-------- Data records --------

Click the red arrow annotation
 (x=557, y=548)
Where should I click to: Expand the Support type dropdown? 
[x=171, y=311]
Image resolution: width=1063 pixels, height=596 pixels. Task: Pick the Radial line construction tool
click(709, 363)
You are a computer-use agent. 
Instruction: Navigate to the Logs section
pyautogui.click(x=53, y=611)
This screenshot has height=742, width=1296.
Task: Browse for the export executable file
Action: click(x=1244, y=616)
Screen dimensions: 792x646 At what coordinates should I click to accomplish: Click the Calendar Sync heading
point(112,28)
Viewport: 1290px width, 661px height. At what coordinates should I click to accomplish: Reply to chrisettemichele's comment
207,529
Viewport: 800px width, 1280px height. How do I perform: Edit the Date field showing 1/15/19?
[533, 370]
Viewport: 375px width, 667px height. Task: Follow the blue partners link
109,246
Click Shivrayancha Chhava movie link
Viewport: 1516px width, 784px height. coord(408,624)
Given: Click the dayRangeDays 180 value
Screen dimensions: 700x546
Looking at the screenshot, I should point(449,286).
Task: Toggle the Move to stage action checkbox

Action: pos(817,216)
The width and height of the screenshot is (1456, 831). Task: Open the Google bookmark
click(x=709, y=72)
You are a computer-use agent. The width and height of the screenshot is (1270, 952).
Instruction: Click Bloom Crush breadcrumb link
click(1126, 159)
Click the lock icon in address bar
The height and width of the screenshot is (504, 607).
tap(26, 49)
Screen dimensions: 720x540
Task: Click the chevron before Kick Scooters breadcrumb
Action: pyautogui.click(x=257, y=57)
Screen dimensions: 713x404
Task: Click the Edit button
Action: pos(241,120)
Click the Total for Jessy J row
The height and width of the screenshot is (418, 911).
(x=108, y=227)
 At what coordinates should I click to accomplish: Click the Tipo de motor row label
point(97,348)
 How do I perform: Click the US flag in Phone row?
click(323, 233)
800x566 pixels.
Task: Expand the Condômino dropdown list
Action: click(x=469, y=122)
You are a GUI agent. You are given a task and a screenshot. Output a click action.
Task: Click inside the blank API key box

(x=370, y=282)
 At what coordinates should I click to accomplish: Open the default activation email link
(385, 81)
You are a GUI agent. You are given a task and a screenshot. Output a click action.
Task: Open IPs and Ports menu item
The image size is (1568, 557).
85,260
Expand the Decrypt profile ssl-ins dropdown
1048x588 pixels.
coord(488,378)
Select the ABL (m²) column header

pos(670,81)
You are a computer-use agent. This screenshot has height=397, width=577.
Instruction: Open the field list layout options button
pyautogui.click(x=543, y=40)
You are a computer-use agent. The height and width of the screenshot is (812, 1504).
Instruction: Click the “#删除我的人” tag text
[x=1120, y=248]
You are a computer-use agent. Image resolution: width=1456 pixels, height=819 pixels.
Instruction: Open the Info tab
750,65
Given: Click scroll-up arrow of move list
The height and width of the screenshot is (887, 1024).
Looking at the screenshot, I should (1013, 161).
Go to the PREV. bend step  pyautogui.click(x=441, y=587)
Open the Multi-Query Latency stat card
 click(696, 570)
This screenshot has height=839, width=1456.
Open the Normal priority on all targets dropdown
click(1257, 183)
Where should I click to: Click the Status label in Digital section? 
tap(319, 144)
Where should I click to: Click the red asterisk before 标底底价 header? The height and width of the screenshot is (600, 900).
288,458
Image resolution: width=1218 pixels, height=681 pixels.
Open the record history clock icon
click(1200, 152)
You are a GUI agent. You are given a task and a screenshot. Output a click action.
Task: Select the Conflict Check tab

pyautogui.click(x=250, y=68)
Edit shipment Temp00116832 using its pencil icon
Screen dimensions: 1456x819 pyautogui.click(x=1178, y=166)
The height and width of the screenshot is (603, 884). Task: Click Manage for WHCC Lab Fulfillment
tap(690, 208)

--------

§ Requirement
How many of the lines above contain the string "Where"? Matching is case-sensitive; reply with the number only.

§ Complete answer
3